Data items
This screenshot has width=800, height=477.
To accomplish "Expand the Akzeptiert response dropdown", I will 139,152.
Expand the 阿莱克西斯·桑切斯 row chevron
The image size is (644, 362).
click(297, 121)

**What you should do**
Output every entry exactly as given.

**Answer to this task**
This screenshot has width=800, height=477.
To accomplish "Expand the Akzeptiert response dropdown", I will 139,152.
Expand the 阿莱克西斯·桑切斯 row chevron
The image size is (644, 362).
click(297, 121)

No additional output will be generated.